Most commercially available allantoin is chemically synthesized and does not come from the comfrey root botanical source. This brings up the question of the “natural” claims made for many botanical products sold as appropriate for rosacea and sensitive skin. The consumer assumption is that the naturally derived products will produce more skin improvement and less irritation. There is currently no consistent definition in the skin care industry as what “natural” truly means. Thus, natural claims must be viewed as marketing jargon and do not provide any meaningful information about the product effect on the skin of the rosacea patient.
Feverfew is a small bush with citrus scented leaves used as a traditional medicinal herb. It has been used to treat headaches, arthritis, and digestive problems. The anti-inflammatory benefits of this plant have been attributed to parthenolide and tanetin, which are thought to decrease the release of serotonin and prostaglandins.(19) Feverfew also induces vasoconstriction. This reduction in inflammation and blood flow may allow feverfew to reduce redness in rosacea.
A redness reducing moisturizer for rosacea was introduced that was based on parthenolide-free feverfew (Aveeno, Johnson & Johnson). Parthenolide is a known cause of allergic contact dermatitis, thus the ability to synthesize parthenolide-free feverfew was necessary before this ingredient could be used in sensitive skin products.
Glycyrrhiza inflata is a member of the licorice family, known for containing a variety of anti-inflammatory botanicals. One extract isolated by heating from the root of the Glycyrrhiza inflata licorice plant is licochalcone A. It possesses anti-inflammatory properties as evidenced its in vitro ability to inhibit the keratinocytes release of PGE2 in response to UVB-induced erythema and the lipopolysaccharide-induced release of PGE2 by adult dermal fibroblasts.(20) Licochalcone A is the active agent in one of the largest product lines currently sold internationally for redness reduction (Eucerin, Biersdorf).
Cosmetics and cosmeceuticals may be useful in patients who are looking for ancillary products to compliment their prescription therapy. Redness reducing cosmeceutical botanical moisturizers may be helpful in some patients. Camouflaging cosmetics may be necessary in some patients requiring 4-8 weeks of treatment before perceiving a redness reduction. It is also worthwhile to understand the ingredients and intended functioning of products specifically marketed to persons with facial redness.

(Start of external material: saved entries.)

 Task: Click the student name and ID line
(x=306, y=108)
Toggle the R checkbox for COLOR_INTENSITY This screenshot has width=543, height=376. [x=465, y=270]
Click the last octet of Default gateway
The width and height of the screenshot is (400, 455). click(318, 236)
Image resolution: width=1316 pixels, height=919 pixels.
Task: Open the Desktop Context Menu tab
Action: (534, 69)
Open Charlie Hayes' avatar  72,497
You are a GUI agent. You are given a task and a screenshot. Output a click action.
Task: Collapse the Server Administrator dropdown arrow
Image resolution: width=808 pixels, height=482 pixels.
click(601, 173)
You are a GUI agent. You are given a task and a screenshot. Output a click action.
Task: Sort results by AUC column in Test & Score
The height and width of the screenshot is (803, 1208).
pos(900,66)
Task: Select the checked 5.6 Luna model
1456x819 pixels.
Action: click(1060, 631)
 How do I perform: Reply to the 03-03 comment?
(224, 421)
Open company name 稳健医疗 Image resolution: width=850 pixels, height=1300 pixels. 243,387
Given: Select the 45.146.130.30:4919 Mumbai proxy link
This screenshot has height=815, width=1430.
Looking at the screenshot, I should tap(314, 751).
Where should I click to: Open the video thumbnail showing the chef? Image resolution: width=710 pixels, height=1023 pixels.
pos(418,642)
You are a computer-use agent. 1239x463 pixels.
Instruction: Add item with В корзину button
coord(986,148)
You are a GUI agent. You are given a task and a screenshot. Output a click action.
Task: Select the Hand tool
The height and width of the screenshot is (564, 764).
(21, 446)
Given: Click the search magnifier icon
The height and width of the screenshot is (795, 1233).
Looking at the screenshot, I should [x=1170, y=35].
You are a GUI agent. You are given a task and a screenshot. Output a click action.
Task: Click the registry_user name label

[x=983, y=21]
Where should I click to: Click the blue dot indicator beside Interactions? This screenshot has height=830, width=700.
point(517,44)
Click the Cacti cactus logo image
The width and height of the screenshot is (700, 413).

The redness reducing market has become a new niche at the cosmetic counter. Some redness reducing products contain hydrocortisone as the active agent (Clinique), which is an ingredient of interest to the dermatologist who may have a rosacea patient with concomitant perioral or periocular dermatitis.
The newest frontier in redness reducing products will be the use of antimicrobial peptides, which can be incorporated into cosmeceuticals. These peptides can modulate facial inflammation and have the potential to offer effective redness reduction. At present, antimicrobial peptides are not in any nationally market products, however, more innovation is certainly to be expected in this newly discovered skin care niche.